Some simple workflows executed in GPU fails when the size of the data increases, due to Cuda Out-of-Memory Errors. Part of this happens due to usage of the cupy allocator, instead of RAPIDS one (1, 2, 3).
NOTE: I don't known if this should be put on Dasf-seimic or dasf-core.
Consider the simple code below (attribute_extract_test.py), which calculates the DominantFrequency attribute, for a random array of shape (2000, 2000, 2000) and stores it in a zarr file:
# attribute_extract_test.py file
import argparse
import cupy as cp
import rmm
import dask.array as da
from dask.distributed import Client
from dasf_seismic.attributes.texture import GLCMDissimilarity as Attribute
from dasf_seismic.attributes.complex_trace import DominantFrequency as Attribute
import json
import time
def cupy_to_numpy(x):
return cp.asnumpy(x)
def main(schedule_file: str, output: str, data_shape: tuple = (2000, 2000, 2000)):
with open(schedule_file, "r") as f:
json_data = json.load(f)
address = json_data["address"]
# Initializing client
print(f"Connecting to scheduler at {address}...")
client = Client(address)
# Creating graph
state = da.random.RandomState(42)
data = state.random(data_shape, chunks="auto")

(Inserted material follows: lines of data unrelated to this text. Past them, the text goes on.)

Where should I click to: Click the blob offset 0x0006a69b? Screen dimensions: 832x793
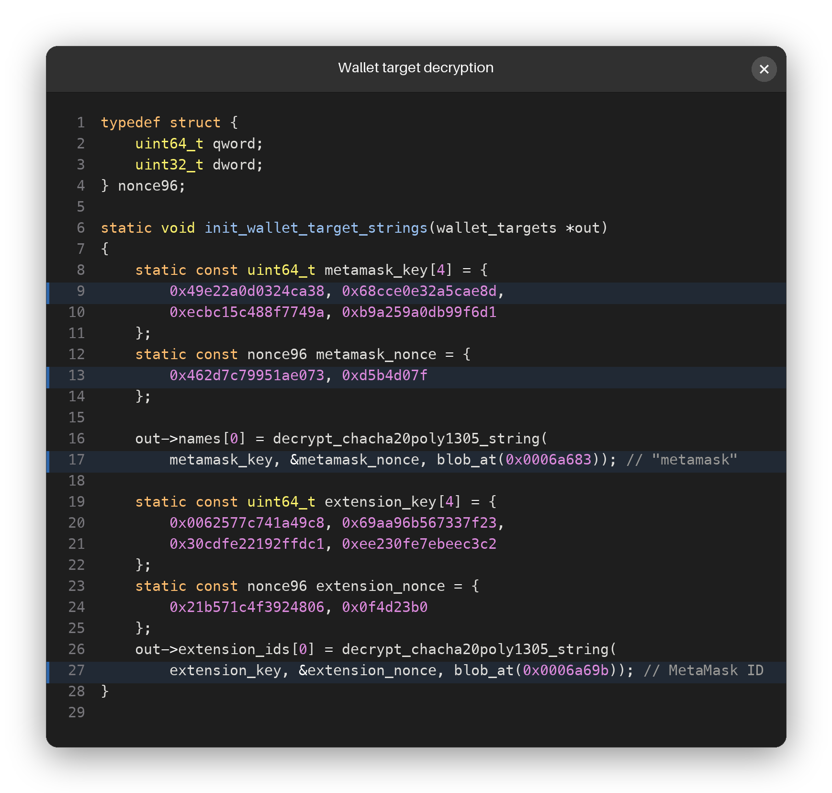[x=566, y=670]
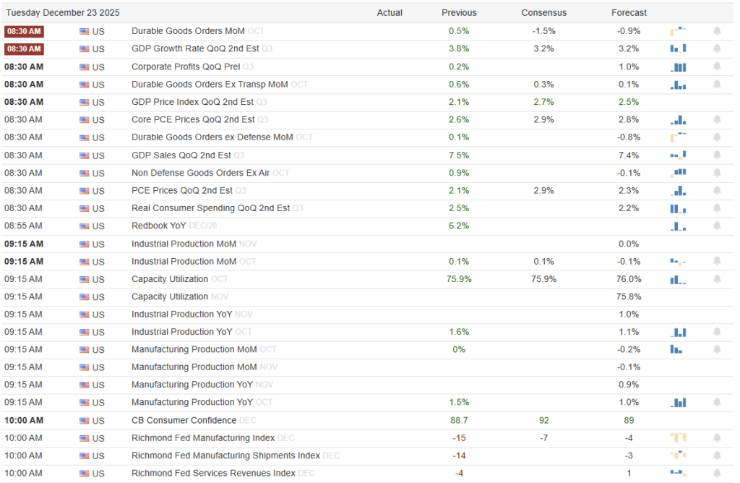Click the Consensus column header

click(543, 12)
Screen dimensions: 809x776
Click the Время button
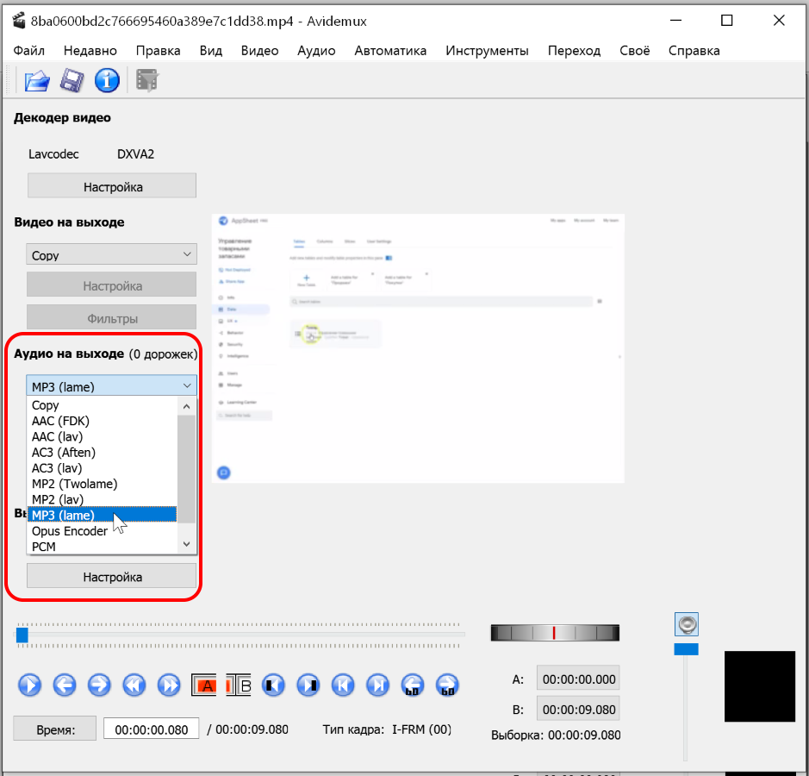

data = data.map_blocks(cp.asarray)
data = Attribute()._lazy_transform_gpu(data)
data = data.map_blocks(cupy_to_numpy)
data = data.to_zarr(output, compute=False, overwrite=True)
# Computation
print("Starting computation...")
start = time.time()
client.compute(data, sync=True)
end = time.time()
print(f"Done. It took {end-start:.3f} seconds")
if __name__ == "__main__":
parser = argparse.ArgumentParser()
parser.add_argument("--scheduler-file", type=str, required=True, help="Json file containing the scheduler configuration")
parser.add_argument("--output", default="test.zarr", type=str, required=False)
args = parser.parse_args()
print(args)
main(args.scheduler_file, args.output)
The execution is done, running the following commands, in order, in a single machine, using 3 distinct terminal, each one in a distinct singularity container:
The scheduler was launched using the command: DASK_DISTRIBUTED__SCHEDULER__WORK_SATURATION=1.1 dask scheduler --port 8786 --dashboard-address 8787 --protocol tcp --scheduler-file scheduler.json.
The workers were launched using the command: CUDA_VISIBLE_DEVICES=0,1,2,3 dask-cuda-worker --scheduler-file scheduler.json --protocol tcp
The client code is launched using python attribute_extract_test.py --scheduler-file scheduler.json
The execution fails with the following error, in the client terminal:
...
File "/home/otavio.napoli/.local/lib/python3.9/site-packages/dasf_seismic/attributes/complex_trace.py", line 34, in __real_signal_hilbert
return xsignal.hilbert(X)
File "/opt/conda/envs/rapids/lib/python3.9/site-packages/cusignal/filtering/filtering.py", line 882, in hilbert
Xf = cp.fft.fft(x, N, axis=axis)
File "/opt/conda/envs/rapids/lib/python3.9/site-packages/cupy/fft/_fft.py", line 680, in fft
return _fft(a, (n,), (axis,), norm, cupy.cuda.cufft.CUFFT_FORWARD)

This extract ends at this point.